Material shown >>
__________
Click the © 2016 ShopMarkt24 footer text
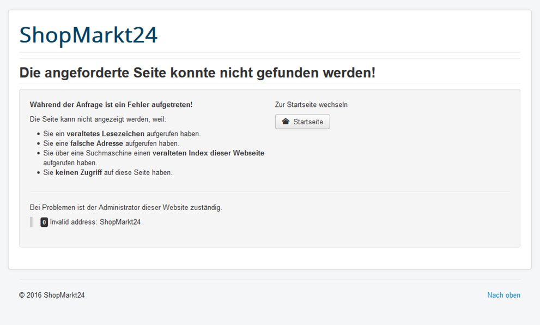This screenshot has width=540, height=325. click(52, 295)
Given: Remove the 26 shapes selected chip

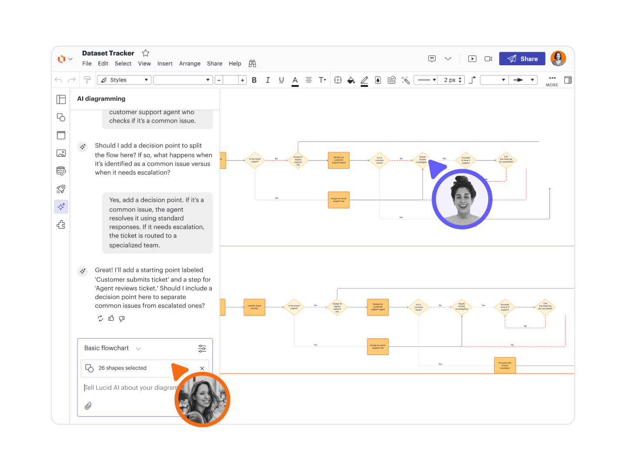Looking at the screenshot, I should click(202, 368).
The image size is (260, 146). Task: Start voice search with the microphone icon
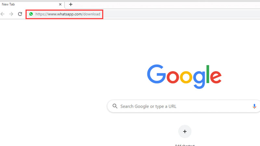click(254, 106)
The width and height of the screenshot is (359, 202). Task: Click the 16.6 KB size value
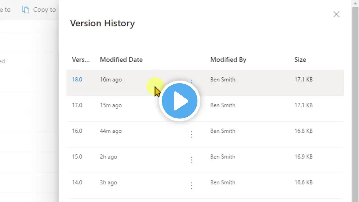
__________
Pictures stay out, but everything else in the records must be output exactly.

Worked solution >>
Click the © 2016 ShopMarkt24 footer text
This screenshot has width=540, height=325. click(52, 295)
Given: Remove the 26 shapes selected chip

Looking at the screenshot, I should click(202, 368).
The image size is (260, 146). Task: Start voice search with the microphone icon
click(254, 106)
The width and height of the screenshot is (359, 202). Task: Click the 16.6 KB size value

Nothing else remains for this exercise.